Advances in the development of a hybrid neural machine translation platform


The development of a hybrid neural machine translation platform reaches its first milestone. Its goal is the design and development of advance machine translation software using hybridization techniques over a core based on neural machine translation, which offers an added value to professional users and the final clients. This project is being developed by the Machine Translation group of the PRHLT Research Center in collaboration with the company Pangeanic, and it is integrated under HYBRID NEURAL MACHINE TRANSLATION PLATFORM, which has the financial support from CDTI and the European Union through Programa Operativo de Crecimiento Inteligente (EXPEDIENT: IDI-20170964).

Neural machine translation

Neural machine translation has become the state of the art in the last few years, as it can be seen in the recent increase of scientific publications around it. These systems offer the great advantage of analyzing context at a sentence level–unlike statistical machine translation systems, whose context was limited to a 5 to 7 word window. Moreover, all the system’s components are trained simultaneous, which allows for an increase in translation quality. Big companies such as Google1 and Microsoft2 are interested in these systems and assert that they are achieving machine translation results similar to human translation.

Due to the novelty of neural systems–whose architecture is radically different to statistical systems– there is a need of researching again all the functionalities existent for statistical machine translation systems. This task is not trivial and requires a deep study and the comprehension of the training models, as well as the quantity of data and examples necessary for training.

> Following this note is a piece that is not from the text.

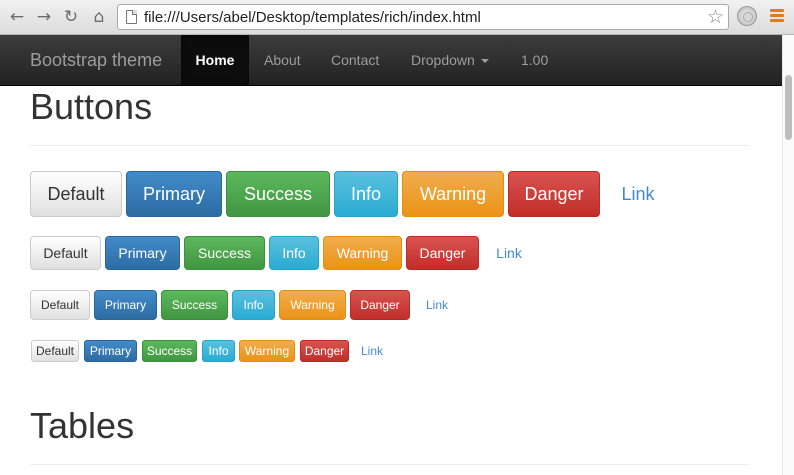 This screenshot has width=794, height=475. What do you see at coordinates (174, 194) in the screenshot?
I see `primary-button-large: Primary` at bounding box center [174, 194].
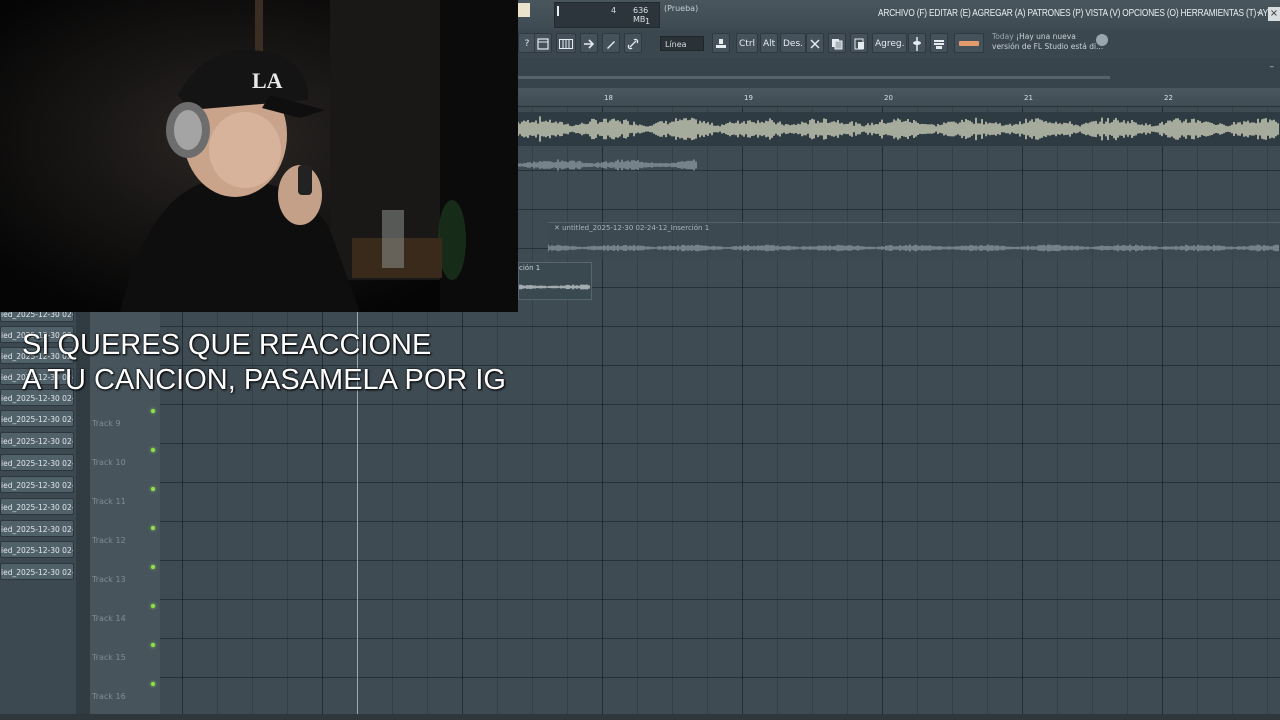  I want to click on playlist-icon, so click(543, 43).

Current state of the project

During the first part of the project, pre-processing and post-processing procedures–independents of the neural architecture–have been developed. These procedures were designed for statistical systems and can work correctly with neural systems. Additionally, an algorithm that combines existing alignment methods has been developed, with the aim of being able to add labels to the translation. This allows for a text to be automatically translated without losing information about its format. Finally, the tools to use in the project and the specific data to train each domain have been selected. Additionally, the project’s design has been created, using the principal standard model: bidirectional sequence-to-sequence recurrent neuronal networks.

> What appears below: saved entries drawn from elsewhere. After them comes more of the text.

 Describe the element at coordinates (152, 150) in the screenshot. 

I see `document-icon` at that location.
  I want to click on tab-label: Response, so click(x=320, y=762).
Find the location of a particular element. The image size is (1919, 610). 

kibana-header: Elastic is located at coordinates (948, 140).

After trying out different toolkits for training neural machine translation systems, OpenNMT was selected. This toolkit offers the advantage of being open access, it has multiple functionalities and a complete documentation. Furthermore, it has Harvard and Systran’s support, as well as a big user community.

Once the decision of using OpenNMT was made, we run a diverse experimentation to study the networks’ parameters and architecture needed according to he quantity of data that we have.

Future publications

Currently, we have under revision a paper that compiles the study we conducted in order to assess the impact that tokenization has in the quality of the final translation. We have also planned the elaboration of several articles that compile the research done during this second part of the project. These articles will be submitted to relevant conferences and workshop that will take place during 2019. Finally, we shall prepare a demo of the platform developed during the project, and we shall submitted it to to most relevant conferences that will take place next year.

Project CDTI for the hybrid neural machine translation platform.

Additional information.

1Wu, Y., Schuster, M., Chen, Z., Le, Q. V., Norouzi, M., Macherey, W., Krikun, M., Cao, Y., Gao, Q., Macherey, K., et al. (2016). Google’s neural machine translation system: Bridging the gap between human and machine translation. arXiv preprint arXiv:1609.08144.

2Hany Hassan, Anthony Aue, Chang Chen, Vishal Chowdhary, Jonathan Clark, Christian Federmann, Xuedong Huang, Marcin Junczys-Dowmunt, William Lewis, Mu Li, Shujie Liu, Tie-Yan Liu, Renqian Luo, Arul Menezes, Tao Qin, Frank Seide, Xu Ta, Fei Tian, Lijun Wu, Shuangzhi Wu, Yingce Xia, Dongdong Zhang, Zhirui Zhang, Ming Zhou (2018). Achieving Human Parity on Automatic Chinese to English News Translation. arXiv preprint arXiv 1803.05567.